DVDs for 11/09/10 – The Archers on The River Plate and Rediscovering John Cazale
Life and romance plays out like a series of videogame challenges by way of a comic book fantasy in Scott Pilgrim vs. the World (Universal), which I review at MSN. It’s based on a series of graphic novels and director Edgar Wright, whose love of popular culture bounces through his films and TV projects with creative abandon, celebrates the graphic qualities of the comic book origins in a playfully cinematic manner. Also new is Neil Marshall’s Romans-versus-Barbarians warrior epic Centurion (Magnolia), a survival thriller of a lost Roman legion in 2nd Century Britain that I reviewed as part of my SIFF coverage here, and Lars von Trier’s Antichrist (Criterion), which I review on my blog here.

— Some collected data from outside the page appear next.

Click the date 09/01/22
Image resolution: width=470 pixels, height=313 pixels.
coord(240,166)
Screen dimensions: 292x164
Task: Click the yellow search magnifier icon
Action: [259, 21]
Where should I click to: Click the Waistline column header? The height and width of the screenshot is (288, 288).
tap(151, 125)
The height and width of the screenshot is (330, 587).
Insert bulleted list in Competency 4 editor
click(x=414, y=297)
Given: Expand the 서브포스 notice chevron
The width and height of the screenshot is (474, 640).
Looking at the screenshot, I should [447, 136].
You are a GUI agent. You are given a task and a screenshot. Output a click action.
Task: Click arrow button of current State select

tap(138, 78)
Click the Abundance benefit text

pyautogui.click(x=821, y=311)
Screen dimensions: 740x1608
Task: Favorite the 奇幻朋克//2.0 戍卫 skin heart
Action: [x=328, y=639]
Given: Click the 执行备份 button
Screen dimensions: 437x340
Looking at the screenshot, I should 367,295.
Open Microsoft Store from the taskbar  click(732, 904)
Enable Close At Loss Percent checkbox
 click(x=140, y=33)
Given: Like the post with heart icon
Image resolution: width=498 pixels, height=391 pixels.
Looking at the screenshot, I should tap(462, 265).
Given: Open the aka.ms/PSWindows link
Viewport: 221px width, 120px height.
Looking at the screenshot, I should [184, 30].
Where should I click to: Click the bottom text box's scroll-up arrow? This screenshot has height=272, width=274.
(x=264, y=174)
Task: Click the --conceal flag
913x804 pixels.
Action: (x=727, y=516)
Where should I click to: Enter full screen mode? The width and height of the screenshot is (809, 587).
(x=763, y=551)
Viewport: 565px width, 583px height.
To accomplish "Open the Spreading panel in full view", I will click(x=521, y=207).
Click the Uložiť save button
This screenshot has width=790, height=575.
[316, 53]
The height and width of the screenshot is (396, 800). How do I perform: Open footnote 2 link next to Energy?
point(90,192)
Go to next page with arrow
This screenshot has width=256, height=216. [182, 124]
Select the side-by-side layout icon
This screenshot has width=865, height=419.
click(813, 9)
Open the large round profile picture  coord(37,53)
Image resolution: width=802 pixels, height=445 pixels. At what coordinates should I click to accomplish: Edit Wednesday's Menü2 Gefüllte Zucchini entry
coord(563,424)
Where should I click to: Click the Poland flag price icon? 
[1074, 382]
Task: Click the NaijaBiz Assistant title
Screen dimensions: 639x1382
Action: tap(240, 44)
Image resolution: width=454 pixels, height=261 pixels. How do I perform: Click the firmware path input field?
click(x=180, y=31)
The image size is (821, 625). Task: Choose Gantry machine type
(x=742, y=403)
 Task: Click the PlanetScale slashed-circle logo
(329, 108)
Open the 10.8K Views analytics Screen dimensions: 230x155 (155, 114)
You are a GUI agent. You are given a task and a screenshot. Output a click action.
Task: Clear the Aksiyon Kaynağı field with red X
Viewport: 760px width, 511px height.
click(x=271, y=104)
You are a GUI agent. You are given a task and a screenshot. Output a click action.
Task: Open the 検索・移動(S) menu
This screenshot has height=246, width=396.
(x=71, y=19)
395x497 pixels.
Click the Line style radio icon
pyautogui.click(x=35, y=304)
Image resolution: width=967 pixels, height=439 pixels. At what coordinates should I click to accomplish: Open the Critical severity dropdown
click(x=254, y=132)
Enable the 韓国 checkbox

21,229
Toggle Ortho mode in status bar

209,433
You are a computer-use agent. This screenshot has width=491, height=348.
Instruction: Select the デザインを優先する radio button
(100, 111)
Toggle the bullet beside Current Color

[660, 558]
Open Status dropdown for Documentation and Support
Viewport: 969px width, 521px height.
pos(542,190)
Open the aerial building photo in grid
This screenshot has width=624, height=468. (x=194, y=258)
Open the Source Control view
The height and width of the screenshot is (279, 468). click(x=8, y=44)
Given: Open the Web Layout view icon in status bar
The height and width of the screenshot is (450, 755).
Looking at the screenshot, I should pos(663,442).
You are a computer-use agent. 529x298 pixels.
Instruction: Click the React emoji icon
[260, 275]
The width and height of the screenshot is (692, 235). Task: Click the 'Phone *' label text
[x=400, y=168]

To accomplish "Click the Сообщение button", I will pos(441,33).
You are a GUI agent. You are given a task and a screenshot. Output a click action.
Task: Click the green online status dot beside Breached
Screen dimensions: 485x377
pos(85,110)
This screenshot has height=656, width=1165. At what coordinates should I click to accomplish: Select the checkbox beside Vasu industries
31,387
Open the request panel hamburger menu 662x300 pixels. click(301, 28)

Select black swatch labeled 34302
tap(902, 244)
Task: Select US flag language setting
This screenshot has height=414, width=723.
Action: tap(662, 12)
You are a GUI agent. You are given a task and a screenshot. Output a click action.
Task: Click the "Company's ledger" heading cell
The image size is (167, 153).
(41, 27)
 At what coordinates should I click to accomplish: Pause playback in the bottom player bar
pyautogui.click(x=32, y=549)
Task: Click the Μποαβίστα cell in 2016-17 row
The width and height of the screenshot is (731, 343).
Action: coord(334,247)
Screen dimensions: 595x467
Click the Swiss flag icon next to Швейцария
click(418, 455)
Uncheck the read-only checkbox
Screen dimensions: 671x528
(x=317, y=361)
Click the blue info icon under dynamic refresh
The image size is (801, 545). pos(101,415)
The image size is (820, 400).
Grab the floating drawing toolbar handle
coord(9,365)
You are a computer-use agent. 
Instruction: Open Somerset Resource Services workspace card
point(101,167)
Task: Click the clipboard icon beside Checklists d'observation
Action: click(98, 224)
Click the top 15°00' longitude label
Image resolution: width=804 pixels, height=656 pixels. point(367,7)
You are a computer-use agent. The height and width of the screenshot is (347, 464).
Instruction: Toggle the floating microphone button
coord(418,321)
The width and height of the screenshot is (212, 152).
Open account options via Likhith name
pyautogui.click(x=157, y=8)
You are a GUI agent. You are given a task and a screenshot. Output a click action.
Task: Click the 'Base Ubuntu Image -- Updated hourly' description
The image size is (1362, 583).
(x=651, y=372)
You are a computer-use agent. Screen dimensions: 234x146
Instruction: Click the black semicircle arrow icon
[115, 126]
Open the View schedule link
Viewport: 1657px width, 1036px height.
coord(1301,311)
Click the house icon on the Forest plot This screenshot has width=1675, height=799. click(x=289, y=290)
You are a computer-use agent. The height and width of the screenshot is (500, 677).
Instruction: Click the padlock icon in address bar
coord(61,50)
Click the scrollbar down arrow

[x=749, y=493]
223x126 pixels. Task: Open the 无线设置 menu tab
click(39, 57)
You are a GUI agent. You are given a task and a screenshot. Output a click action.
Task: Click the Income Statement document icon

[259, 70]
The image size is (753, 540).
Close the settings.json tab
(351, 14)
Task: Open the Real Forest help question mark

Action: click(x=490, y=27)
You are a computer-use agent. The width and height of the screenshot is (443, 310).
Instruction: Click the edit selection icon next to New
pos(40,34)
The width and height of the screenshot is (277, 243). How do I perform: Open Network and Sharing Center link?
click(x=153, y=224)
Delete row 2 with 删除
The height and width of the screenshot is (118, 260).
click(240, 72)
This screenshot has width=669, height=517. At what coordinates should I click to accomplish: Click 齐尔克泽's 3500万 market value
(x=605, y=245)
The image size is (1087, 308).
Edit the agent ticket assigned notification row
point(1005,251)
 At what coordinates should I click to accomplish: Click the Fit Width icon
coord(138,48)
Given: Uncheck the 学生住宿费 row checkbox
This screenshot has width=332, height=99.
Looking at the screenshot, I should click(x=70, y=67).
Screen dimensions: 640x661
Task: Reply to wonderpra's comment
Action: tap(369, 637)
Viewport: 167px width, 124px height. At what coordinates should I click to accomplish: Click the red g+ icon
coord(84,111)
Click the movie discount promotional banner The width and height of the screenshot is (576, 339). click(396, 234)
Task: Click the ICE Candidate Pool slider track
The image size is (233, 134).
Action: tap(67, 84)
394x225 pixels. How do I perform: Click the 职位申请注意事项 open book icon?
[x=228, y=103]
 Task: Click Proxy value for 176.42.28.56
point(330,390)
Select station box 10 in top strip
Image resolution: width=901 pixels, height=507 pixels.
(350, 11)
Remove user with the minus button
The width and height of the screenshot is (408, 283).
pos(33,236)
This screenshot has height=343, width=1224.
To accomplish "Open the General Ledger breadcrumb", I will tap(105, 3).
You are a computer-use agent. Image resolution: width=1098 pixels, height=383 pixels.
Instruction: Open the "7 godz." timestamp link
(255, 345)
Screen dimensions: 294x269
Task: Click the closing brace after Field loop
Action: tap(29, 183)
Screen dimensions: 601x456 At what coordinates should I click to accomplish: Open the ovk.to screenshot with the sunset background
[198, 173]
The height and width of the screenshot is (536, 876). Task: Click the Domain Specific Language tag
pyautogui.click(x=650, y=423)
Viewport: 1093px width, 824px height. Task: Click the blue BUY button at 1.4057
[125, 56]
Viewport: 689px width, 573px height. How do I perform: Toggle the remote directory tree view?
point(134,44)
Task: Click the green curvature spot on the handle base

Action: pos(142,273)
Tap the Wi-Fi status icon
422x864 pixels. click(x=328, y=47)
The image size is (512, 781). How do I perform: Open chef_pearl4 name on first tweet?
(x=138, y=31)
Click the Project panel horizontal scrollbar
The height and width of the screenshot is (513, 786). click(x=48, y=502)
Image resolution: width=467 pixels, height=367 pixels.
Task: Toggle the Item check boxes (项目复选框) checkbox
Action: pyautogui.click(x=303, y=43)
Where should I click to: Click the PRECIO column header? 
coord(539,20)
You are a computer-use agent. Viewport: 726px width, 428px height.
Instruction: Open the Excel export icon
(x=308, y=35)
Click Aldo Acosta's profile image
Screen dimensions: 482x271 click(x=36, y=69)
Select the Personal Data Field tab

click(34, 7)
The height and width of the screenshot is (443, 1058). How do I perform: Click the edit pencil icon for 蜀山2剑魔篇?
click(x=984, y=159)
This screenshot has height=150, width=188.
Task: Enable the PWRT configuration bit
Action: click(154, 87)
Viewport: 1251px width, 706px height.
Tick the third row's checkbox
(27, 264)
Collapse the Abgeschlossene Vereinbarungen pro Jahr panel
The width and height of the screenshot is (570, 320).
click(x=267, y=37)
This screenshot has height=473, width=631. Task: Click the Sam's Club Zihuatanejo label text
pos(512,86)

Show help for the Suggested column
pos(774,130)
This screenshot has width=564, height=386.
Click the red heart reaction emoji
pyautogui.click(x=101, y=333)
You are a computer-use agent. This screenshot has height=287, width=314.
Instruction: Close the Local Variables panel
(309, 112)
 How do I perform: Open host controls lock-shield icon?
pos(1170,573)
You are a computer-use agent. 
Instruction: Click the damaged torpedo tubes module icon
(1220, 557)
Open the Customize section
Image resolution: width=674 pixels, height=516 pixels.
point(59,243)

The rich Technicolor of The Archers' Naval drama
The Battle Of The River Plate (aka The Pursuit of the Graf Spee) (Hen’s Tooth) – The penultimate collaboration of Michael Powell and Emeric Pressburger, the filmmaking team known as The Archers, is a World War II military drama with an unusual approach. The British campaign to stop German pocket battleship Graf Spee, a fast, well-armed ship wreaking havoc on British transports in the South Atlantic, was the first major British victory of the war. The Archers frame the conflict as a battle of wits between two brilliant naval minds (Peter Finch commanding the Graf Spee, Anthony Quayle conducting the British ships).